Date: 2010-02-22 01:00 am (UTC)
From: [identity profile] janni.livejournal.com
I don't feel like I'm a mystic or seer (appealing as the idea is to me--interesting to realize), but I do feel like there's something like magic in the process--that I'm opening myself to the story, listening to it, letting it tell me what it is and what it needs.

That may merely be metaphor for whatever I'm actually doing, but it works for me, so I go with it, as with all things writing-related that seem to work. Nothing good seems to come of fighting my process. Instead I keep trying to uncover ways to support it and use it better, I think.

(no subject)

Date: 2010-02-22 01:09 am (UTC)
From: [identity profile] pdlloyd.livejournal.com
I don't feel like I'm a mystic or seer (appealing as the idea is to me--interesting to realize), but I do feel like there's something like magic in the process--that I'm opening myself to the story, listening to it, letting it tell me what it is and what it needs.

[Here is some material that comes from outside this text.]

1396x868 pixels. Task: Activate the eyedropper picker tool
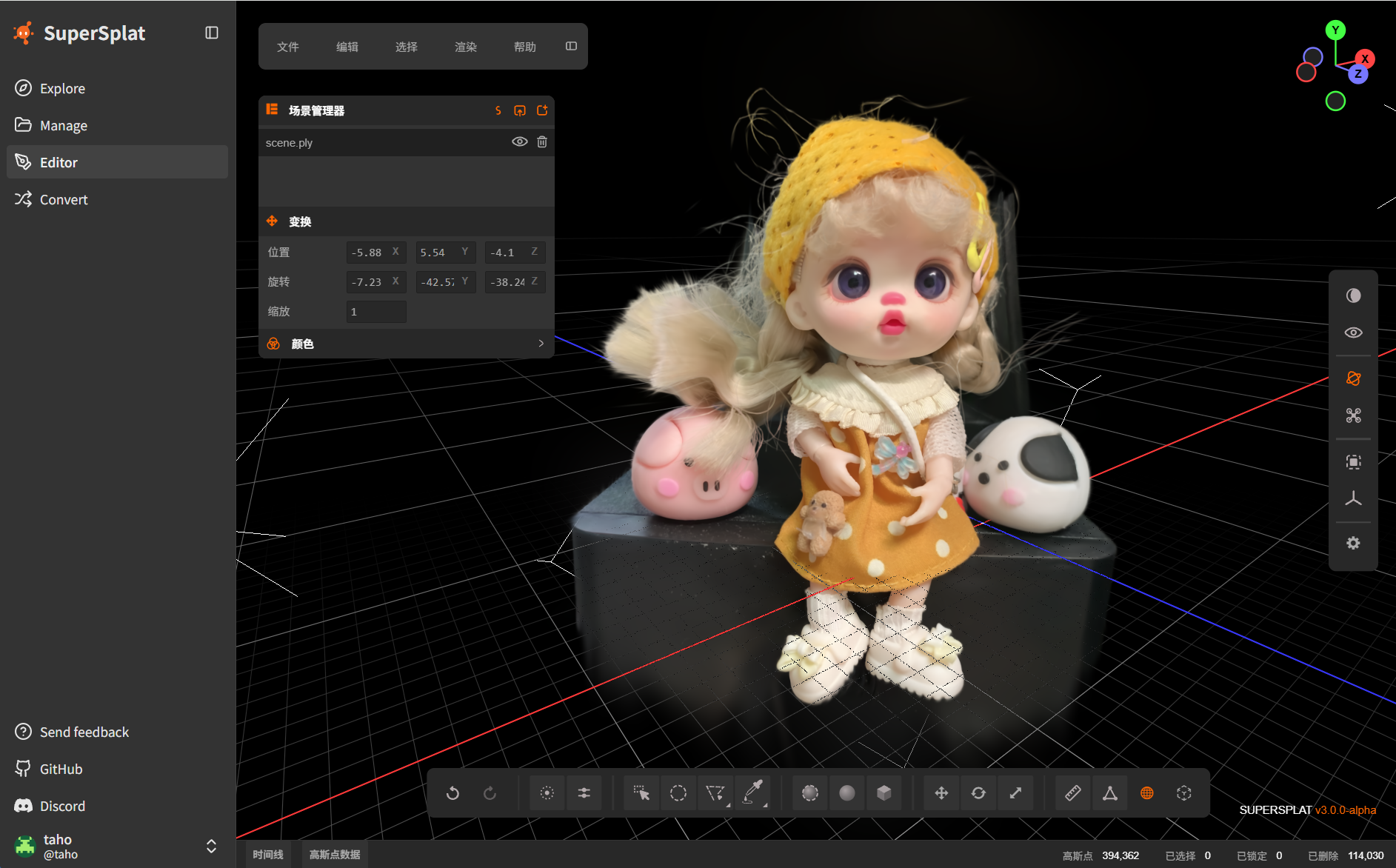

Yes, it is appealing, especially since I've felt out of step with the crowd for most of my lift. I'm not a leader, nor a follower, not a loner, but not someone who must constantly be surrounded by others; instead, I'm off somewhere in the clouds, dreaming strange stuff up, even when very little of it reaches the page.

That may merely be metaphor for whatever I'm actually doing, but it works for me, so I go with it, as with all things writing-related that seem to work. Nothing good seems to come of fighting my process. Instead I keep trying to uncover ways to support it and use it better, I think.

If it works, it's good. We all need to find ways to support our process. I like that you said, "use it better," because that suggests that it's not the process that needs to change, merely our ability to work with it.